Scriptconfig is used to define a flat configuration dictionary with values that can be specified via Python keyword arguments, command line parameters, or a YAML config file. Consider the following script that prints its config, opens a file, computes its hash, and then prints it to stdout.

import scriptconfig as scfg
import hashlib


class FileHashConfig(scfg.DataConfig):
    """
    The docstring will be the description in the CLI help
    """
    fpath = scfg.Value(None, position=1, help='a path to a file to hash')
    hasher = scfg.Value('sha1', choices=['sha1', 'sha512'], help='a name of a hashlib hasher')


def main(**kwargs):
    config = FileHashConfig.cli(data=kwargs)
    print('config = {!r}'.format(config))
    fpath = config['fpath']
    hasher = getattr(hashlib, config['hasher'])()

    with open(fpath, 'rb') as file:
        hasher.update(file.read())

    hashstr = hasher.hexdigest()
    print('The {hasher} hash of {fpath} is {hashstr}'.format(
        hashstr=hashstr, **config))


if __name__ == '__main__':
    main()

If this script is in a module hash_demo.py (e.g. in the examples folder of this repo), it can be invoked in these following ways.

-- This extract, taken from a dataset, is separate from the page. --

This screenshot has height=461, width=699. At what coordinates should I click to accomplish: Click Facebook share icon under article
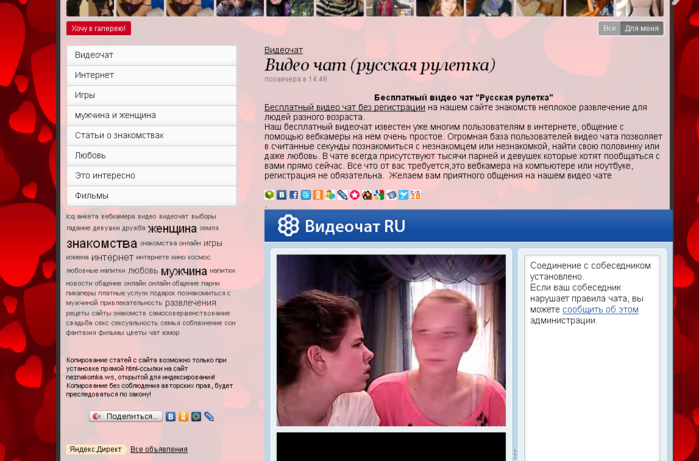coord(293,195)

Purely from the command line:

# Get help
python hash_demo.py --help

# Using key-val pairs
python hash_demo.py --fpath=$HOME/.bashrc --hasher=sha1

# Using a positional arguments and other defaults
python hash_demo.py $HOME/.bashrc

From the command line using a YAML config:

# Write out a config file
echo '{"fpath": "hashconfig.json", "hasher": "sha512"}' > hashconfig.json

# Use the special `--config` cli arg provided by scriptconfig
python hash_demo.py --config=hashconfig.json

# You can also mix and match, this overrides the hasher in the config with sha1
python hash_demo.py --config=hashconfig.json --hasher=sha1

Lastly you can call it from good ol' Python.

import hash_demo
hash_demo.main(fpath=hash_demo.__file__, hasher='sha512')

Modal CLIs

A ModalCLI defines a way to group several smaller scriptconfig CLIs into a single parent CLI that chooses between them "modally". E.g. if we define two configs: do_foo and do_bar, we use ModalCLI to define a parent program that can run one or the other. Let's make this more concrete.

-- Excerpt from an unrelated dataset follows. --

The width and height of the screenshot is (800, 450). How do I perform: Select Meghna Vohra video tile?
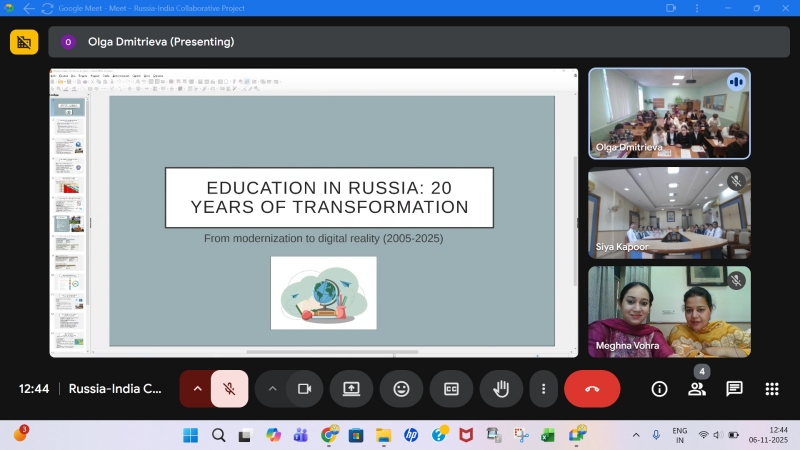coord(669,311)
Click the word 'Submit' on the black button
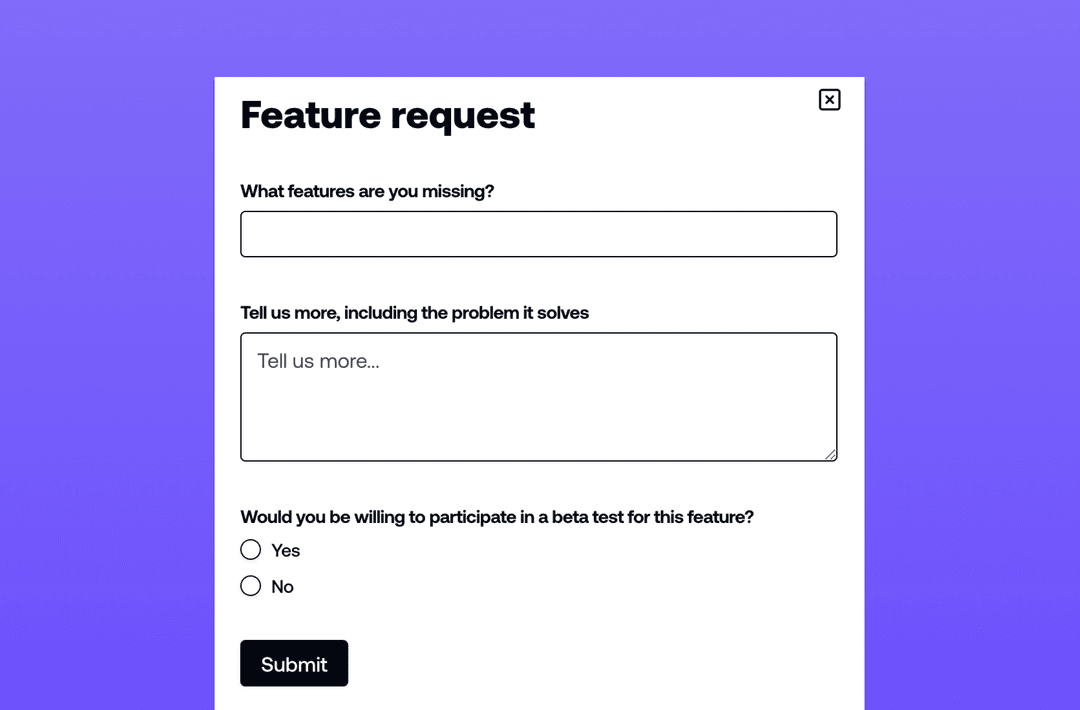Viewport: 1080px width, 710px height. [294, 665]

Consider the code in examples/demo_modal.py:

import scriptconfig as scfg

class DoFooCLI(scfg.DataConfig):
    __command__ = 'do_foo'
    option1 = scfg.Value(None, help='option1')

    @classmethod
    def main(cls, cmdline=1, **kwargs):
        self = cls.cli(cmdline=cmdline, data=kwargs)
        print('Called Foo with: ' + str(self))

class DoBarCLI(scfg.DataConfig):
    __command__ = 'do_bar'
    option1 = scfg.Value(None, help='option1')

    @classmethod
    def main(cls, cmdline=1, **kwargs):
        self = cls.cli(cmdline=cmdline, data=kwargs)
        print('Called Bar with: ' + str(self))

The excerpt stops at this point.